Au-delà de la déception de ne pas être champions du monde, ce qui est beau aussi dans le rugby, c'est le contraste entre cette demi-finale [contre le Pays de Galles] gagnée d'un point, au forceps, à l'énergie, au courage, à la solidarité, peut-être contre le cours du jeu car nous avons été dominés, approximatifs, restrictifs, et cette finale aboutie en termes de jeu, d'intensité, perdue d'un point, peut-être là aussi contre le cours du jeu. Ce contraste illustre un peu le parcours de l'équipe de France. Il faut avoir de la mémoire – et certains en manquent singulièrement ! Tous les parcours de l'équipe de France en Coupe du monde, à part en 2003, ont été chaotiques.

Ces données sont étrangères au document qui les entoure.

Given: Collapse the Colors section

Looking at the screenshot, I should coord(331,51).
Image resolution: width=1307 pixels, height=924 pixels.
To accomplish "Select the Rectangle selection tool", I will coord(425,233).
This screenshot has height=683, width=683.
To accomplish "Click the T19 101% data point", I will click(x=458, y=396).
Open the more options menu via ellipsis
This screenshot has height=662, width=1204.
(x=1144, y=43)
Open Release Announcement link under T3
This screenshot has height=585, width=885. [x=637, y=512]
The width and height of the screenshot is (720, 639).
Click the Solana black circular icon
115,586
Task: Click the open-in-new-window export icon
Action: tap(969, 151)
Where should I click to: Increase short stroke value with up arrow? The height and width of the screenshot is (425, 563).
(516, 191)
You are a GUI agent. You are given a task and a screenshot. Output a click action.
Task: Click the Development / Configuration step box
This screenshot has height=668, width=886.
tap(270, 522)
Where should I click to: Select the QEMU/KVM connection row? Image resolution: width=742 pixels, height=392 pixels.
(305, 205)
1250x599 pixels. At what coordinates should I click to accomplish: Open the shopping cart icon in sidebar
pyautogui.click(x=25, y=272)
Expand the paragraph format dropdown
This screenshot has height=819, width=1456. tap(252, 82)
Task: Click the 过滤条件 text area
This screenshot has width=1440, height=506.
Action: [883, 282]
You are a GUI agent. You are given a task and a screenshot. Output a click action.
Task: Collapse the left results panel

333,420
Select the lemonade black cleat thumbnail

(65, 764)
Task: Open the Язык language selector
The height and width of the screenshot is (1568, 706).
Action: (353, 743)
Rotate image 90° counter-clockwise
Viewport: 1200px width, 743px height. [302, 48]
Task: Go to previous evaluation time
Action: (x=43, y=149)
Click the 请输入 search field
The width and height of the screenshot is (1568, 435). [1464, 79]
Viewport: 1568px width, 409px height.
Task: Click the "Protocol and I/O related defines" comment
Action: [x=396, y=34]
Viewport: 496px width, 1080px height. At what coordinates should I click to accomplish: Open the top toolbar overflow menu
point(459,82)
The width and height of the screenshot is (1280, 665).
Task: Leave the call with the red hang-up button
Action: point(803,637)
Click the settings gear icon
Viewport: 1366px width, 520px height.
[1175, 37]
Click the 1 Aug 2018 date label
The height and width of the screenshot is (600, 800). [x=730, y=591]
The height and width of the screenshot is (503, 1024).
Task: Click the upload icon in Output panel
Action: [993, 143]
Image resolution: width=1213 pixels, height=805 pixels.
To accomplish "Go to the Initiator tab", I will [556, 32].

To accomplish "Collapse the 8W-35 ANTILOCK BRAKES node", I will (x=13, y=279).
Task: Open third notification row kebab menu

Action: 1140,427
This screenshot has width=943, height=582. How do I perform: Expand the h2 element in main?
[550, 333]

Cette année, le contexte était peut-être le plus défavorable en termes de résultats passés, de critiques, de tensions. Et il y a eu cette issue malgré tout.

Peut-être que ce bon parcours s'est joué dans les mois qui ont précédé. Peut-être que si on avait réalisé un meilleur Tournoi des six nations – on n'était pas loin de gagner en Angleterre, auquel cas on n'aurait pas perdu contre l'Italie –, on aurait démarré la Coupe du monde avec un capital-confiance beaucoup plus grand et on aurait joué des matches de poules plus aboutis. Peut-être n'y aurait-il pas eu cette remise en question presque inéluctable quand on veut réussir et qu'on est Français. Peut-être n'y aurait-il pas eu ce quart réussi contre les Anglais, puis l'enchaînement jusqu'à la finale.

2. "UNE BELLE PARENTHÈSE"

Pendant votre absence, votre image a changé spectaculairement en France. L'avez-vous ressenti en rentrant ?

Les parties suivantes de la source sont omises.